Exalta Calma

ALAIN BEDARD : Contrebasse, 6 compos, arrangements
FELIX STÜSSI : Piano, 2 compos
MARIO ALLARD : Sax alto et soprano
MICHEL LAMBERT : Batterie

Car Alain Bédard, producteur de disques et de concert est aussi, et surtout, un (bon) musicien ! 6e disque pour cette formation qui existe depuis 23 ans, projet parmi bien d’autres qui ne lui laissent pourtant guère de temps à consacrer à son écriture ambitieuse et à trouver les interprètes (différents sur chaque opus) qui puissent (et veulent) se frotter à ses arrangements pointus. Pour celui-ci, il s’est entouré de vieux comparses de route : un pianiste habitué de la maison “Effendi”, un batteur électron (oh combien) libre que nous avons souvent croisé avec l’altiste François Carrier, et un sax que l’on pourrait rapprocher du grand Wayne Shorter pour la rigueur et l’inventivité de son jeu. Accompagnateurs idéaux pour ce disque qui se veut contrasté (Exaltation/Calme), puisant l’inspiration de ses morceaux aux 4 coins du monde.
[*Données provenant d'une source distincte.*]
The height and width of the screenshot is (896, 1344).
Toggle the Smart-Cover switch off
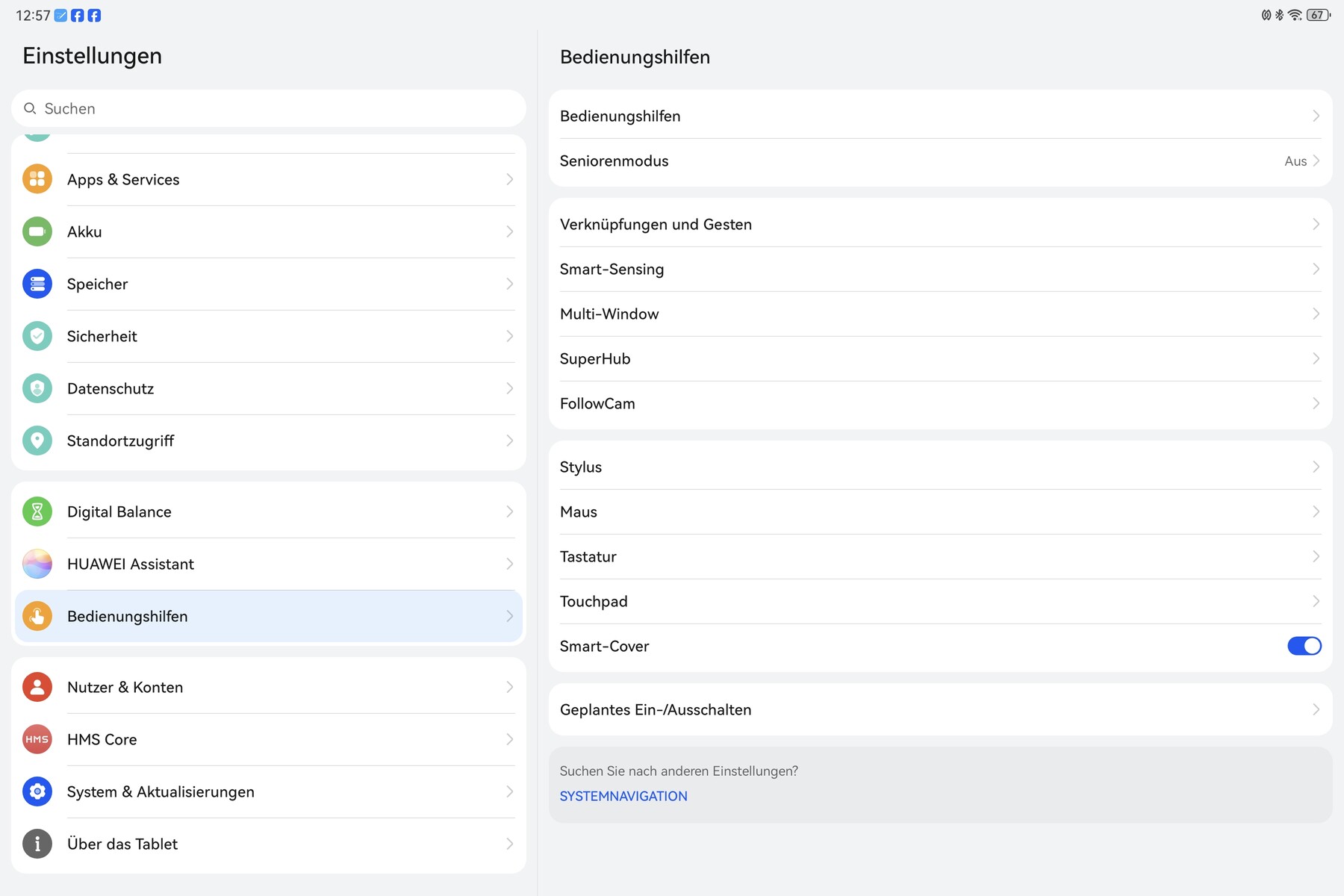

Pourtant, sans être linéaire, l’enchaînement des titres est très cohérent et l’ambiance de l’ensemble reste plutôt paisible sans être (du tout) ennuyeux.
La musique d’Alain, appuyée par celle de Félix en totale adéquation, est : Moderne, comme il se disait dans les “60. Avec bien d’autres influences contemporaine, on perçoit, derrière l’apparence tranquille d’un son (devenu) classique, sur des tempi globalement médium, la complexité des compositions et des arrangements ciselés dans un matériau noble mais accessible, chatoyant mais pas tape à l’œil. Musique intellectuelle, car pensée, travaillée, burinée, avec des thèmes agréables sans être envahissants, se développant en spirales, se coupant et recoupant pour évoluer sur des rythmes changeants au gré des temps. Superpositions et oppositions entre la section rythmique et les mélodistes, les tempi ont un air d’incertitude, non en empilant des barres de mesure inégales, mais avec la complicité de contre-chants, contrepoints et des triolets qui allongent ou raccourcissent les battements attendus, créant ainsi une zone d’inconfort rapidement résolue par la reprise du thème si ce n’est l’un des 4 qui en profite pour envoyer un chorus, positionnant les autres sur une écoute différente, et ça suit !
Musique très complexe donc, paraissant évidente grâce au professionnalisme des participants qui relèvent avec bonheur le challenge technique. On sent de la tension, de l’attention soutenue dans l’effort commun de mise en place, un vrai casse-gueule ces partoches ! Mais on ressent surtout l’aisance de ces vrais artistes que rien n’effraie, et surtout pas de se dépasser, ce qui donne fluidité et finesse à l’ensemble, qui réclame des oreilles grandes ouvertes pour découvrir toutes les richesses de l’œuvre… sur plusieurs écoutes nécessaires. Ecoutez donc Félix qui n’oublie pas les notes bleues entre quelques acrobaties périlleuses, Mario, tout en décontraction feinte, soudé à son biniou et ne lui laissant aucun répit, Michel qui transforme sa folie coutumière pour suivre pas à pas les idées d’Alain, véritable labyrinthe musical qui n’admet aucune hésitation, et ce bon vieil Alain, tout le(s) temps sur le qui-vive, bien que totalement confiant en ses co-équipiers, qui mène le navire en maître, dirigeant, ponctuant, et nous offrant quelques chorus qui nous remémorent toute l’histoire de la contrebasse.
Le contraste est là : complexité et limpidité, exaltation intérieure qui participe au calme apparent, difficulté d’interprétation et facilité de communication, pour une musique intellectuelle pleine de sentiment et d’émotion. Car c’est bien dans la motivation que se trouve la résolution de l’épreuve, dans l’amour de la musique bien faite, bien entendu(e), dans et par l’amour de et pour l’autre, de tous les autres, que les difficultés, les contradictions et les tensions s’annulent, pour se transformer en Beauté dont nous avons tant besoin.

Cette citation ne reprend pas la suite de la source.